Veteran free agent lists will be highly fluid once the Super Bowl has finished, and teams start to talk to their own players. Many of the top free agents will be re-signed by their teams during, or in the week following, the Scouting Combine, which will be held from 26 February to 4 March.
I plan to revisit lists of key available free agents again ahead of the beginning of free agency when it becomes clearer which players have decided to stay with their current teams, and which ones seem committed to testing their value in the open marketplace. Consider this a ‘warm up’ as we look at the very top tier - a selection of positions from a top-50 list. This is just the opening act.
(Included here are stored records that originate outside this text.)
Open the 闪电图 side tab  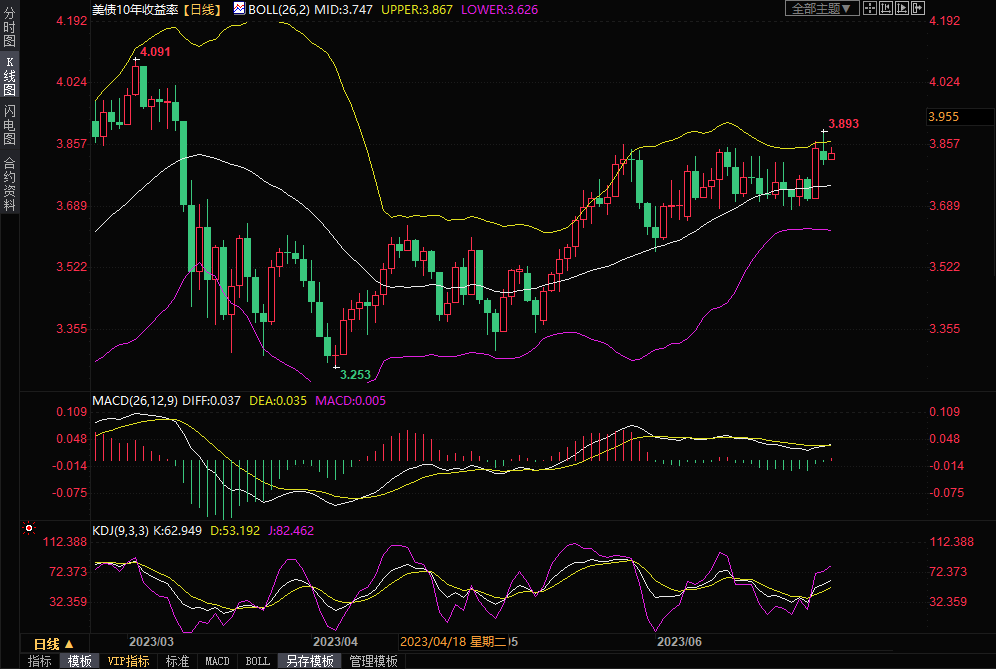(9, 124)
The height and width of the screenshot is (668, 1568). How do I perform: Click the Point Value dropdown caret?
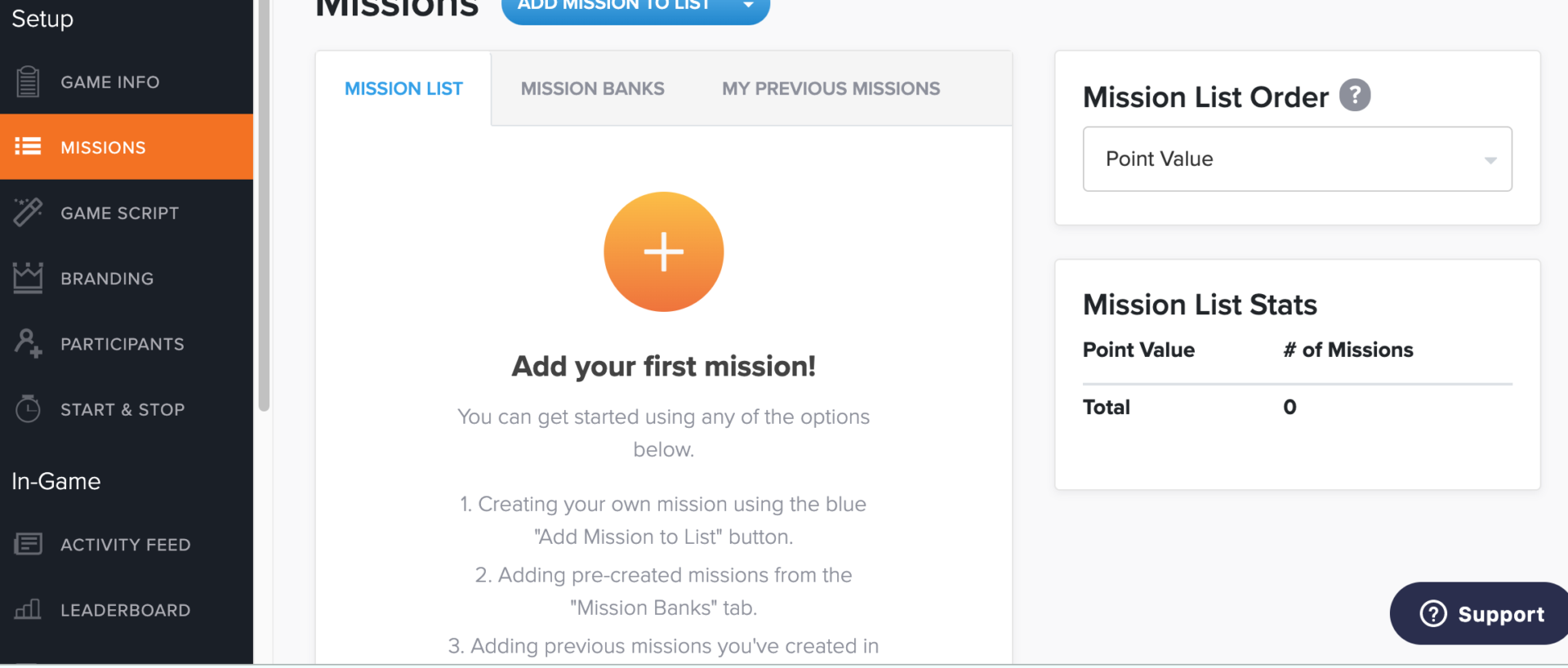[1490, 160]
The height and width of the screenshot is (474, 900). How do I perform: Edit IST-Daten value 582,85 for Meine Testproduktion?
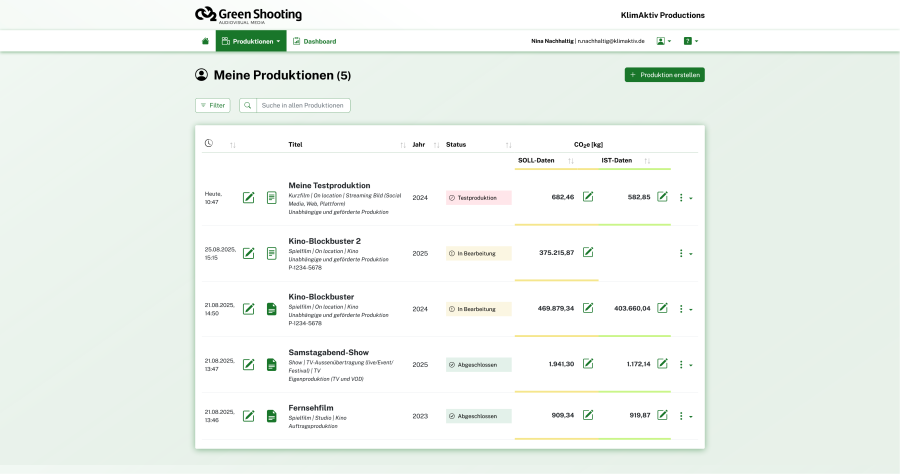pos(662,197)
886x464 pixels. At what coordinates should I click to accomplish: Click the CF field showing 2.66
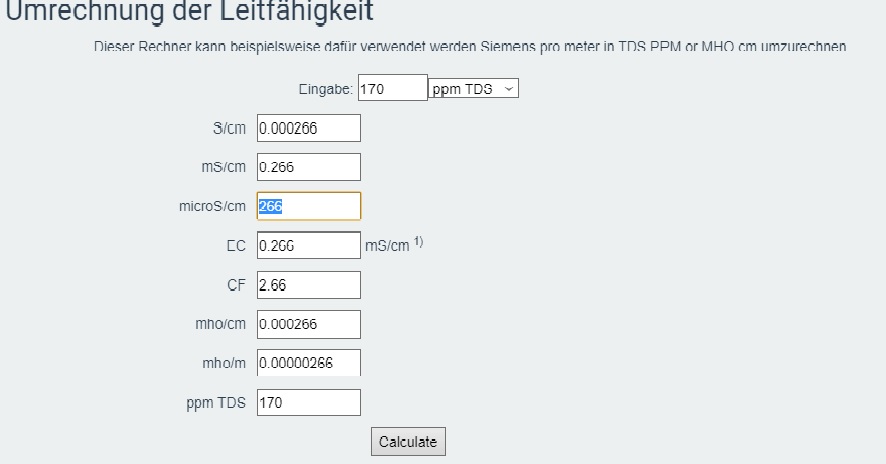tap(308, 285)
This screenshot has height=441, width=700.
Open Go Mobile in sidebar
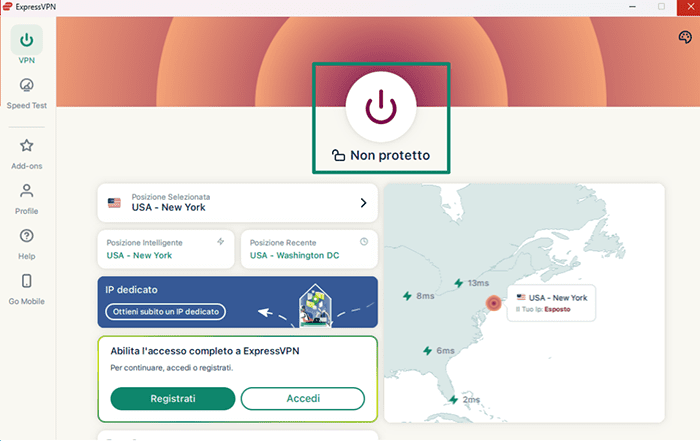pyautogui.click(x=27, y=288)
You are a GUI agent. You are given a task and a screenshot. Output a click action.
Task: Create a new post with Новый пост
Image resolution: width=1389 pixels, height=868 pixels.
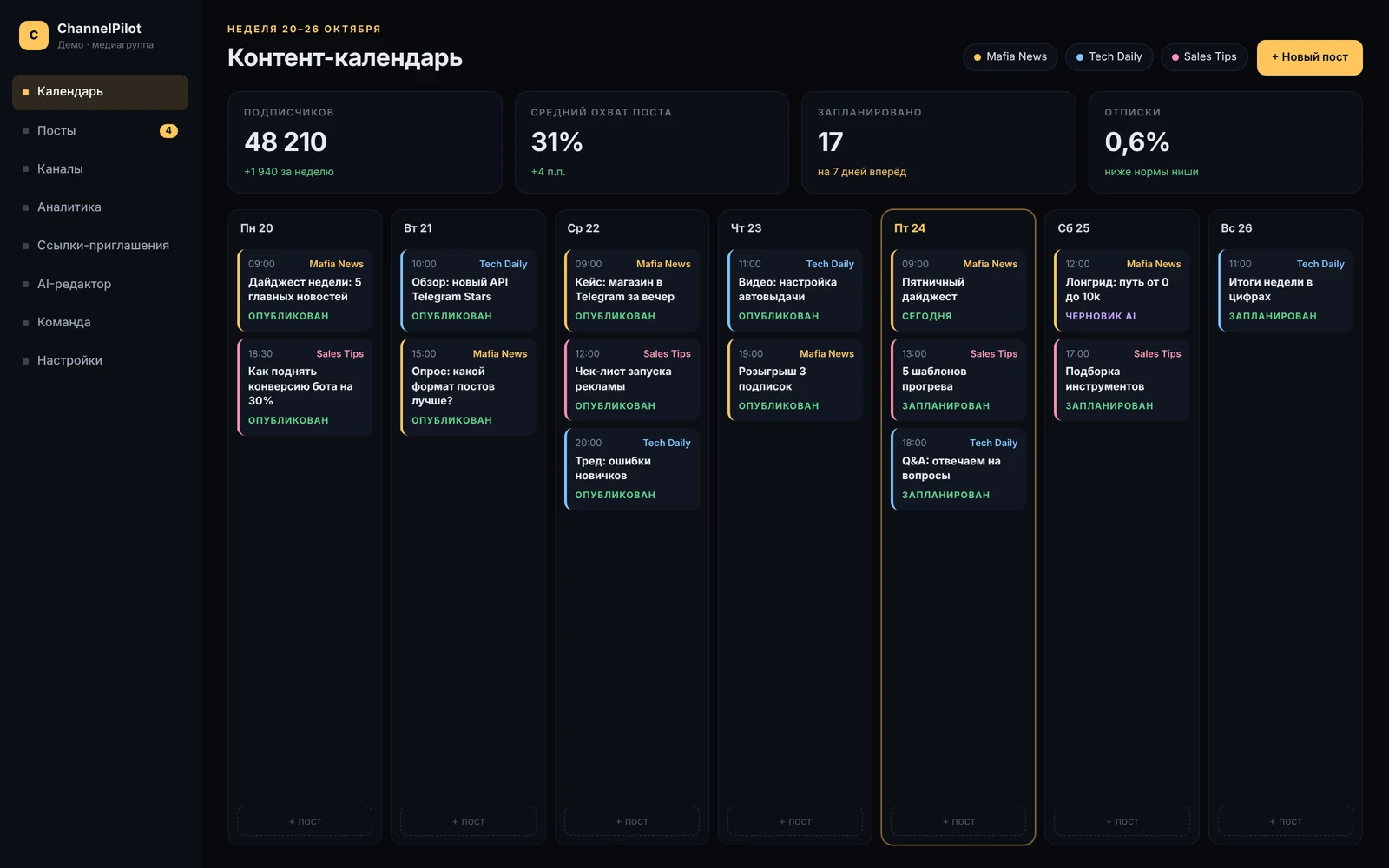[x=1309, y=57]
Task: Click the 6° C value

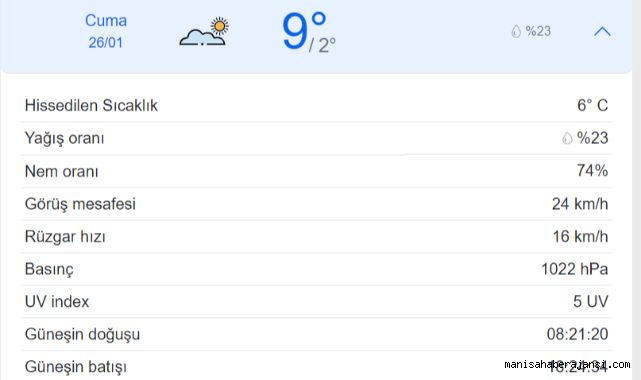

Free Agent Frenzy starts 13 March
The league year ends at 4:00 p.m. ET, on 13 March, which is when teams are free to sign veteran free agents to new contracts. There is a two-day ‘legal tampering period’ prior to the end of the league year when players’ agents are allowed to talk to any team in the league to arrange contracts on behalf of their clients.
According to OverTheCap, the Redskins are projected to have $21.56m in cap space available this off-season. Using some ‘rule-of-thumb’ numbers, the team probably needs to allow about $2.6m for draft picks, and keep another $5m or so available to sign players as injuries occur during the season.
That would leave around $14m in available 2019 cap space to spend on veteran free agents in the upcoming off-season.
Remember that the first year of most NFL contracts typically has the lowest cap hit, so the Redskins would be able to sign one or more players with a cumulative APY that is greater than the available 2019 cap space due to the accrual accounting methods used in accounting for the salary cap.
To put a fine point on that, because the APY numbers are average numbers for the life of the contract, while the 2019 cap hits generally represent the lowest year of those contracts, it might be possible for the Redskins to, say, sign four veteran free agents whose APYs are $7m, 5m, $4.5m and $4m (a total of $20.5m) even though they have only around $14m available for 2019.
Of course, the team can clear space by cutting or trading players or ‘create’ space by re-structuring contracts in an effort to have more money available for free agency in 2019 and beyond.
Potential cap casualties
Here are the top-ten Redskins players who would have a significant effect on salary cap:
- Alex Smith - Restructure of contract could reduce 2019 cap hit by an estimated $9m by shifting cap dollars to the remaining 3 years of the contract. This is not a cap savings, but a mere deferral to allow more flexibility in roster construction in the short term. This idea was discussed in some detail in an article published in early December.
- Trent Williams - Trading Williams could reduce the 2019 cap hit by $9.34m, with and additional $12.75m reduction in 2020.
- Josh Norman - Trading Norman could reduce the 2019 cap hit by $8.5m, with an additional $12.5m reduction in 2020.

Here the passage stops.